After the strike, SEIU Local 99 announced a deal which increased starting salaries of $25,000 to a measly $32,000 per year. $32,000 in Los Angeles? Raising eyebrows among school workers, they claimed that this poverty contract passed by 99 percent! Even if this is true, it is only because they made it as hard as possible to vote. Balloting was held during spring break and in-person voting was only available in three locations for one day each. There were only two days allowed for online voting. As soon as the SEIU deal went through, the UTLA then announced its deal, in a clear sign they are trying to divide us.

This is a repeat of the sellout of our strike in 2019, when the UTLA kept teachers entirely in the dark while they conducted closed-door meetings with the district and the mayor. Once an agreement was reached, the UTLA immediately called the strike off and gave teachers little more than two hours to review the full contract before voting started.

It is also a little less than two years ago that the UTLA forced us and our students back into unsafe classrooms during the height of the pandemic. The “vote” the union bureaucracy used to legitimize it gave us the Catch-22 of choosing between going back to in-person with the inadequate measures “negotiated” by the union or going back with no measures at all. This only shows that the UTLA does not care what we think and treats our basic democratic rights with contempt.

The Los Angeles Educators Rank-and-File Committee (LAERFC) calls on our coworkers to organize against the conspiracy to once again nullify our democratic will and to bureaucratically “ratify” the contract.

Therefore, the committee demands:

The immediate release of the full contract, including any and all “letter agreements” and appendices!

We must have a full two weeks to study the entire agreement carefully before any vote, which must be conducted in such a way as to ensure everyone is able to cast a ballot.

Based on what is known so far, however, and given the way in which all information is being kept from us, we urge our co-workers to vote no on the contract, both because it falls far short of what we need and as a matter of principle.

We are not simply calling for a “no” vote so that the UTLA can go back to the district to “get it right,” because the UTLA bureaucracy will only come back with a nearly identical deal. Instead, a “no” vote must be the starting point of a campaign by rank-and-file teachers to take matters into our own hands and fight for what we need, not what the districts, city and state governments say they can afford. This includes:

Pay increases well above the rates of inflationan immediate 20% raise and another 20% for 2024-2025 not only for teachers, but for nurses, counselors, substitutes and all support staff;

Immediate class size reductions of at least 10 students per class and the hiring of teachers and staff to accommodate that reduction;

Massive investments in school infrastructure and the imposition of adequate public health measures to contain the spread of COVID-19 and other infectious diseases on campus.

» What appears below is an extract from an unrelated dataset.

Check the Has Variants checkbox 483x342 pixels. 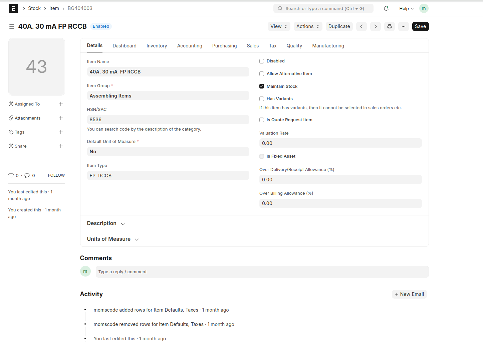click(x=262, y=99)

The biggest lie of all is that we have no choice but to accept whatever the bureaucracy gives us. We, the 35,000 teachers, backed by students, parents and workers throughout the region and the country, are more powerful than the 65 bureaucrats who negotiated this betrayal.

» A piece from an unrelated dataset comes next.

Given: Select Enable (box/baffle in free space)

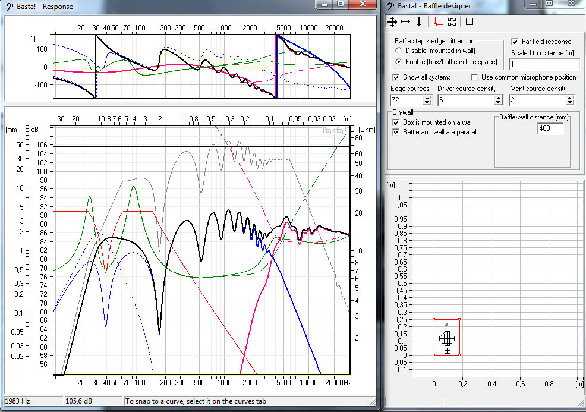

We have the power in our hands. The only issue is that we must know how to use it. Now is the time for educators to stand up against decades of cuts and isolation imposed on us district by district. All teachers and staff—from Hawaii to Florida—must have decent salaries, working conditions, retirement benefits, including medical benefits throughout our retirement.

We call on teachers and school workers from throughout the Los Angeles area to join the Los Angeles Educators Rank-and-File Committee, to begin campaigning among our coworkers and organize actions against both the district and the corrupt UTLA and SEIU bureaucracy.